** EXERCISE OBJECTIVE **
Lines below containing the word "Urlaub" should be copied out.

** DATASET **
● ● ● ●

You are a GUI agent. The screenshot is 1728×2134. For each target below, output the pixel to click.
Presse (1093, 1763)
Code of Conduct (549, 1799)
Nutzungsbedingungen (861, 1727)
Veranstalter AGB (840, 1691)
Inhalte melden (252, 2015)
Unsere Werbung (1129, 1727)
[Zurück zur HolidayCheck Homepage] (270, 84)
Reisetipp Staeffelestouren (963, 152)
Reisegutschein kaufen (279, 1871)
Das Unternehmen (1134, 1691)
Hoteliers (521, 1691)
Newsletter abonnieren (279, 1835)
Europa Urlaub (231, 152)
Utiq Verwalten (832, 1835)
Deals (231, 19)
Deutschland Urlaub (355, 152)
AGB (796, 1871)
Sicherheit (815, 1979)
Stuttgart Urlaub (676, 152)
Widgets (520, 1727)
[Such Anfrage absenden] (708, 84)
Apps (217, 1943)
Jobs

● ● ● ●

** TASK RESULT **
Europa Urlaub (231, 152)
Deutschland Urlaub (355, 152)
Stuttgart Urlaub (676, 152)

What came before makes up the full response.